I have set up an order guide for a New User Account and there are multiple selections for the type of account the submitting user can select, each of which is represented as an item - all works well apart from an issue with the approval email being incomplete for which I have submitted another question earlier today.

However I have been requested to see if I can incorporate all the approvals into one email rather than having an email sent for each item approval. I know that logically the way it is currently working makes sense however my boss seems to think our Managers may say to themselves after the third or fourth approval request 'I've already done this' and simply ignore the email.

Can anyone offer any suggestions as to how or whether I can achieve this?

Thanks in advance.

7 REPLIES 7

Kiwipedro
Mega Contributor

Hi Angus,

Yep, understand entirely...while having the approvals performed on each individual item allows flexibilty, it was clearly designed by someone who has never used it in practice: as you imply managers will not understand why they are obstensibly approving things several times.

Without knowing the finer details of your process, basically you have to apply the approval activities to the request (sc_request) workflow, and remove them from the request item (sc_req_item) workflow. It can get pretty complicated, but that's the direction you need to head in.

Regards
Peter


Appreciate the feedback Peter, I'm relatively new to workflow's. I have a 'Default Request Workflow' which essentially just pre-approves the request so the email can go to the manager for the item approval. I guess I would need to expand that so that if the requested item is yyyyy the go down the same type of workflow as we have for the requested item workflow.

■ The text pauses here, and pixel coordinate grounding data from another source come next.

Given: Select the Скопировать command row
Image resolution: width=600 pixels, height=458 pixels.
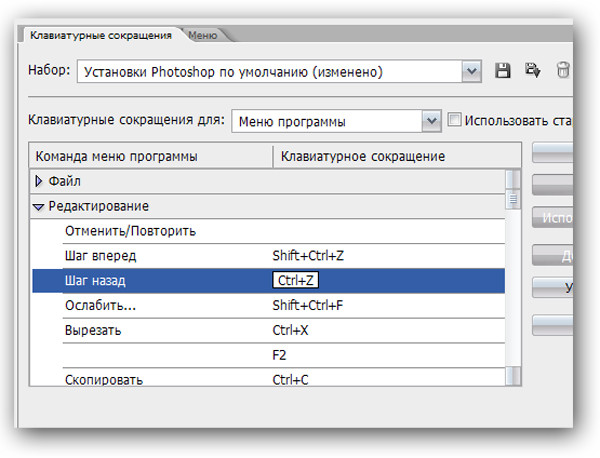Looking at the screenshot, I should pos(284,377).
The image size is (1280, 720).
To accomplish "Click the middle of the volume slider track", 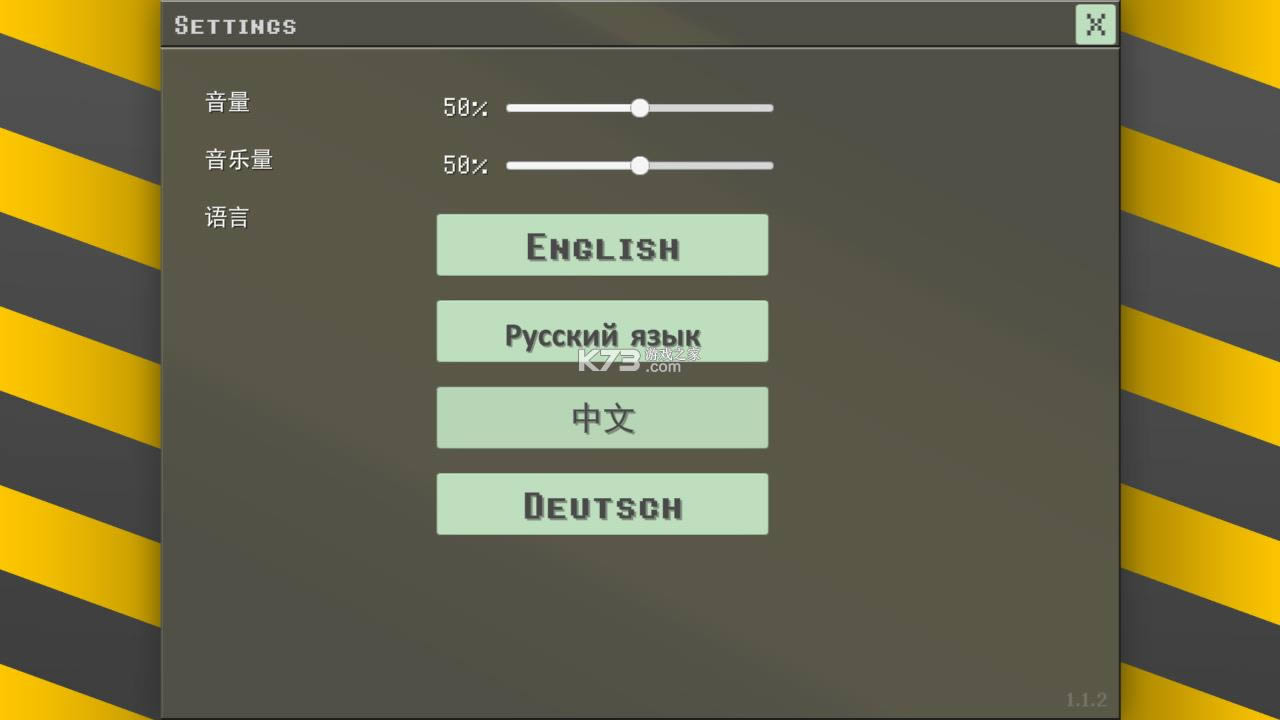I will [639, 107].
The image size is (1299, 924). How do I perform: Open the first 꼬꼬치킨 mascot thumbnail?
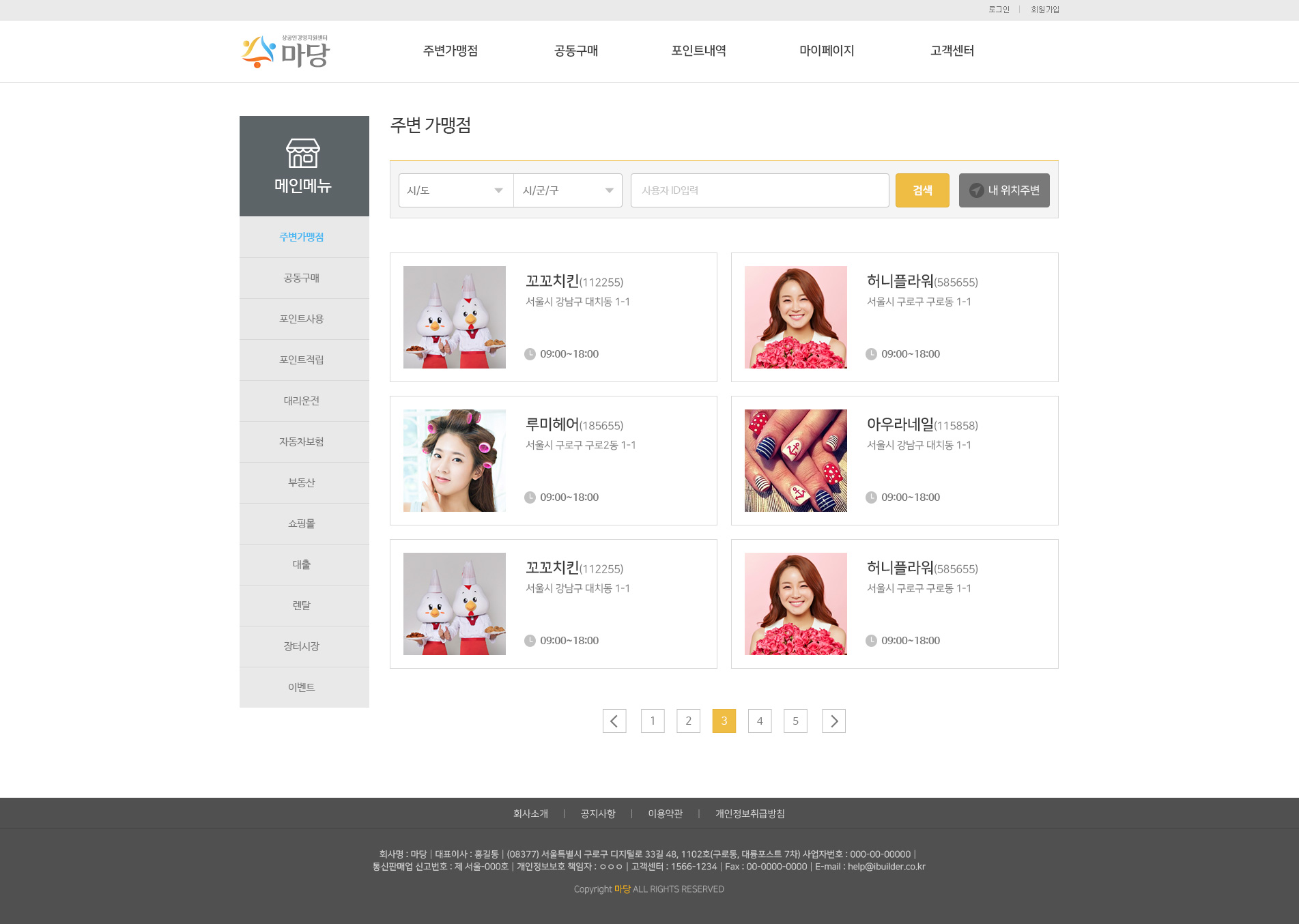tap(455, 317)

Perhaps I could do that with an 'if' in the request workflow however I cannot find the requested item in the list of available conditions in the selection for the 'if'. I guess it might need scripting and that's where I hit a brick wall, any suggestions?

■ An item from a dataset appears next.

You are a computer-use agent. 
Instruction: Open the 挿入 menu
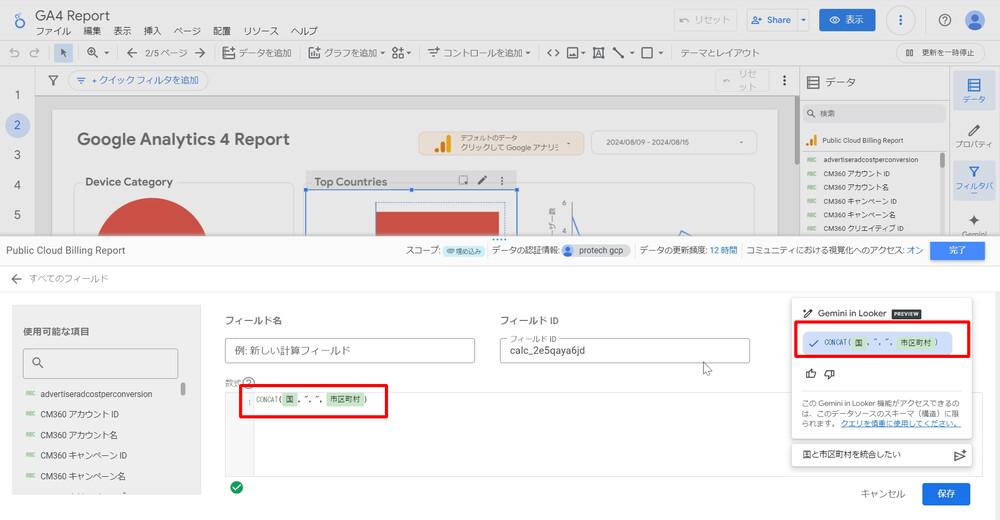[x=152, y=31]
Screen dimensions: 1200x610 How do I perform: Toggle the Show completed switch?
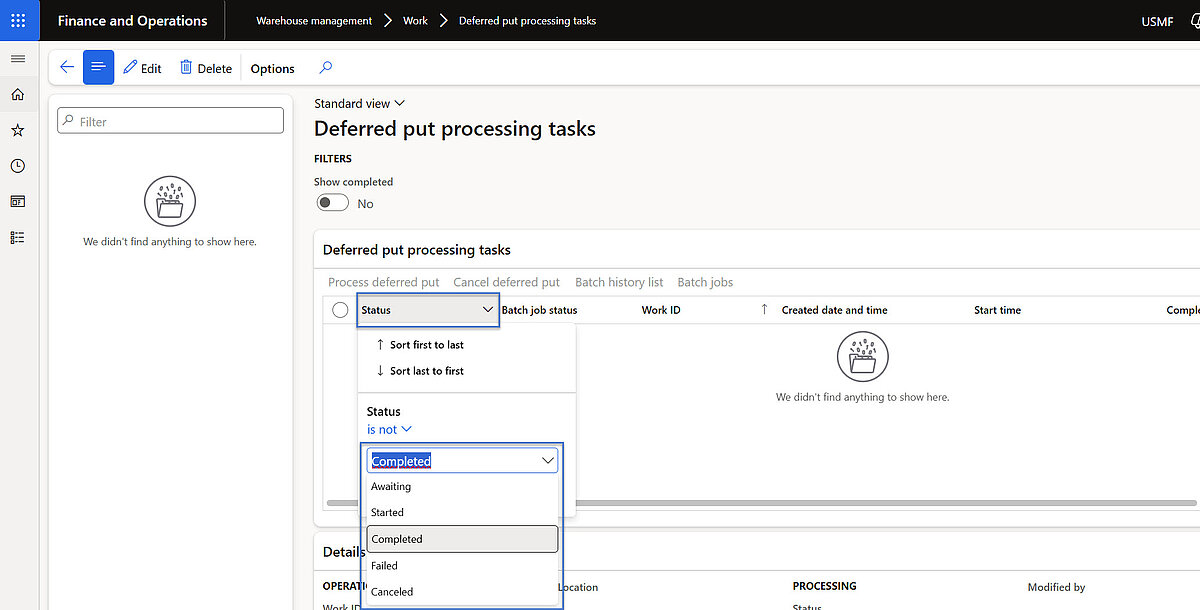coord(333,203)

This is where it gets complicated.

Very, very basically Workflows run (typically) when a record is inserted into a table. So the default Request Workflow will run when a new record is inserted into the Request table. However, you can have multiple workflows applied to the same table and control which workflow should run by setting conditions when you create the workflow.

The Requested Item table is different: when you create a Workflow on that table it doesn't give you the option to set conditions. This is by design: the workflow that is run on the requested item is set on the corresponding catalog item (you'll see this when you maintain the item).

What I did to avoid all of this was to use catalog items and order guides for IT Procurement only, and use a Record Producer for New User Requests ("Systems Access Requests" in my nomenclature) which actually produced an incident (don't ask - this was what the Service Desk wanted).

The Requested Item workflows I pared down to a minimum (just two stages called "Fulfillment" and "Delivery" so when the user looked at the "My Requests" page they had something sensible to look at), and then created mulitple workflows for the Request table that sent the approvals off to the relevant departmental managers (with "if" activities that controlled how far up the chain it went depending on price). The starting conditions got complicated but this was, due to the fragmented nature of the business, unavoidable.

It is impossible to avoid scripting in this case (see the "forceReqItemUpdate()" function in this wiki article: http://wiki.service-now.com/index.php?title=Condition_Activities), as the Request workflow is essentially doing all the work, and the Req Item flows are just there to provide useful info and need to be nudged along via a business rule.

How you choose to make this work really depends on what is best for your business and what kind of crossover there is in the approval chain. Again, I think the system was designed by theoreticians and not by practitioners - you can make it work, but it's not as obvious as the demo would have you believe.











Thanks for that Peter I will investigate based on your suggestions.